- [Prompt 1]:
In the aquarium thread below, what weekly water change does one reply recommend for clearer water?

- [Text shown]:
# how do i make my water clearer?



## gina carano (Feb 13, 2007)

what do i use to make the water crystal clear? so its almost like the fish are floating in air.


----------



## 2PiRaNhA~2FuRrY (Nov 1, 2005)

The best way to do is lots of water change..about 30-50% a week....lots and strong filteration, and also do some gravel vacuum everytime you doing waterchange...

Do not leave any uneaten food in the tank more the 30min...it will mess up your waterparameter...


----------



## Dr. Giggles (Oct 18, 2003)

gina carano said:


> what do i use to make the water crystal clear? so its almost like the fish are floating in air.


Very simple. make sure your filter is fully established (cycled), don't leave food rotting in tank, keep nitrates around 20 ppm. Adding a Diatom filter will polish your water. 







Gina, .... Jerry


----------



## gina carano (Feb 13, 2007)

thanks jerry


----------



## whatsthedeal (Feb 3, 2006)

gina carano said:


> what do i use to make the water crystal clear? so its almost like the fish are floating in air.


A good filtration system... you can also buy a micron filter like this..http://www.diatomfilter.com/

Another thing would be to get an acrylic tank VS a glass tank, good lighting..lighting can make a big difference. Sometimes crap lighting can make bad things worse, but also good things nicer







..making sure the tank is clean, walls..etc.

Ps(good fight







if this is indeed the person I'm thinking of)..I am into MMA myself...psdtc.com/akiacademy.com. Psdtc is a rocking school..Ron has been around since pre-ufc. We learn a mixed style of fighting.. He helped Royce learn how to defend against the Thai clinch and ran BJJ seminars up here way before the UFC..kinda cool, huh?..

Oh, ..you dont have to run the diatom constantly..just occasionally to polish the water.


----------



## the_skdster (Aug 15, 2006)

The Magnum 350 Pro System Canister Filter is considered a Diatom Filter, yes?


----------



## whatsthedeal (Feb 3, 2006)

the_skdster said:


> The Magnum 350 Pro System Canister Filter is considered a Diatom Filter, yes?


If you use the pleated cartridge.


----------



## KISS (Feb 2, 2007)

gina carano said:


> what do i use to make the water crystal clear? so its almost like the fish are floating in air.


If you really like fish are floating in air, the best way is go for a Diatom Filter! It could really polish ur water. Diatom Filter is used a lot in fish show and serious aquarium photography.


----------



## SAFETYpin (Feb 1, 2004)

the_skdster said:


> The Magnum 350 Pro System Canister Filter is considered a Diatom Filter, yes?


I heard it can be. Ive never used mine like that but I thought real diatom filters didn't drive the impeller magnetically. Basically I don't think its got the horsepower to run as a diatom. Its still the cats ass for a mechanical filter though. The pleated micron filter works pretty good for a few days but I like to pack the media cartridge with floss and slip a blue sleeve over it. That last about a month+!


----------



## the_skdster (Aug 15, 2006)

Someone throw me in the direction of a real good Diatom Filter. My pocket only goes so deep though.

- [Prompt 2]:
Please rewrite the entries starting at the line that contains "This screenshot has" and ending at the line that contains "center [1822, 18].", replacing "close-icon" with "exit-icon" and leaving everything else unchanged.

- [Given data]:
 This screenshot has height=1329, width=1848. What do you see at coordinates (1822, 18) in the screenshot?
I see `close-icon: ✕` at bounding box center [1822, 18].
...
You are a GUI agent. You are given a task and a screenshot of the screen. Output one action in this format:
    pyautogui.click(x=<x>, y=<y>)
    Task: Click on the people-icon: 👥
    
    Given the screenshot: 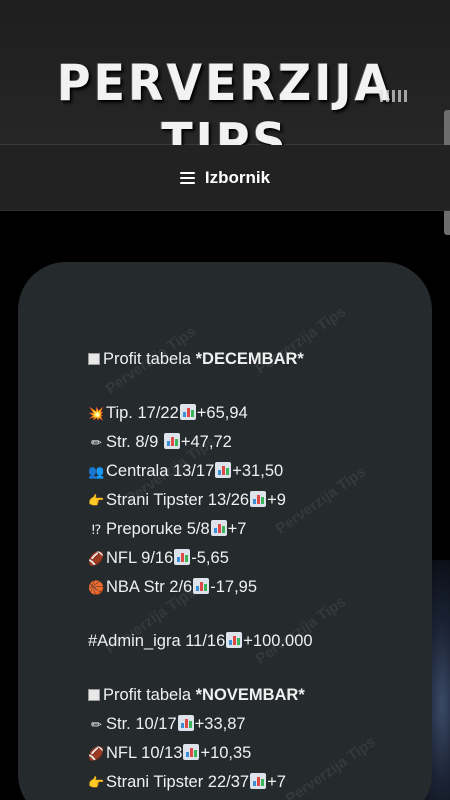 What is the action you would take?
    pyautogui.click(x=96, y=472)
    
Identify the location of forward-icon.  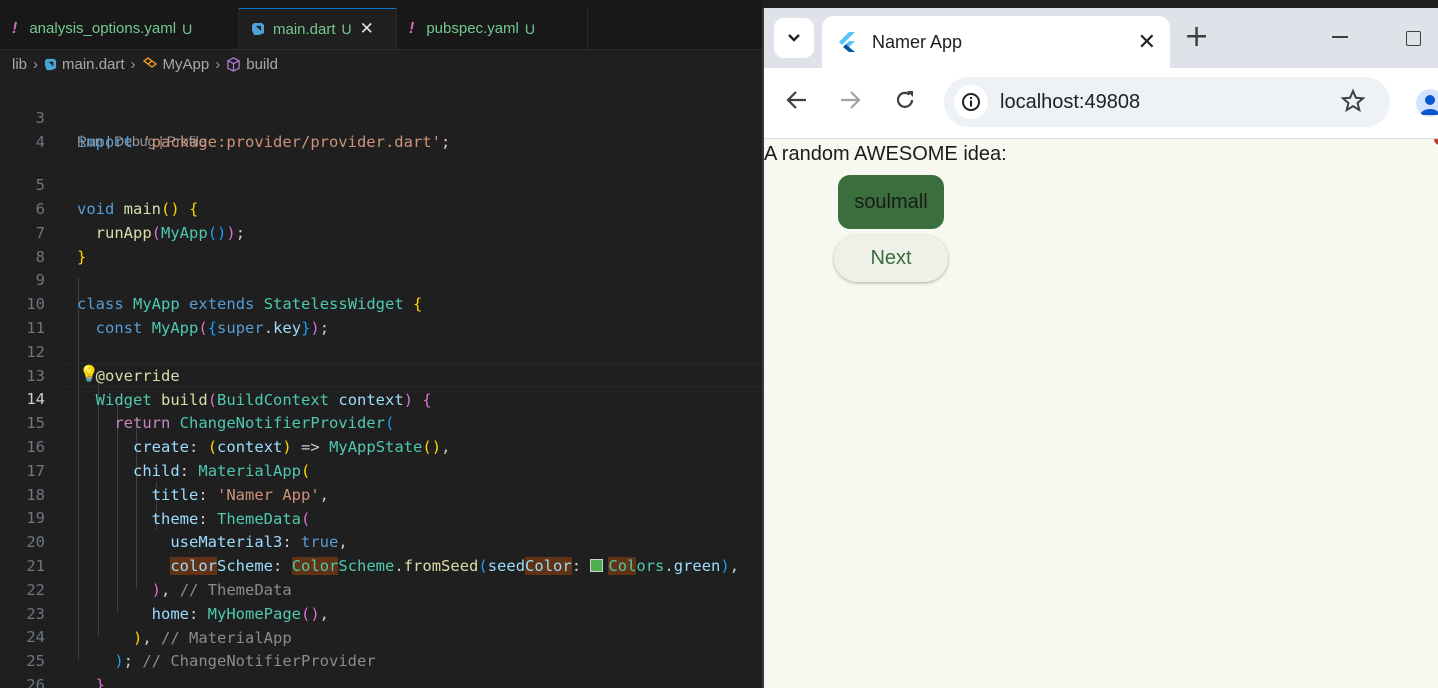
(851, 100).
---
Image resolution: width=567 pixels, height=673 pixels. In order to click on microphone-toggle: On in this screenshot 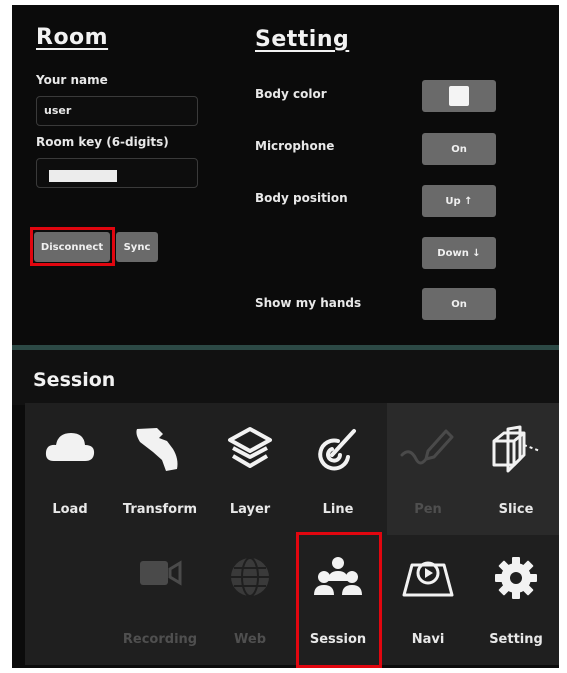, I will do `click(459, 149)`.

- [Output 1]:
About 30-50% of the water a week.

- [Output 2]:
 This screenshot has height=1329, width=1848. What do you see at coordinates (1822, 18) in the screenshot?
I see `exit-icon: ✕` at bounding box center [1822, 18].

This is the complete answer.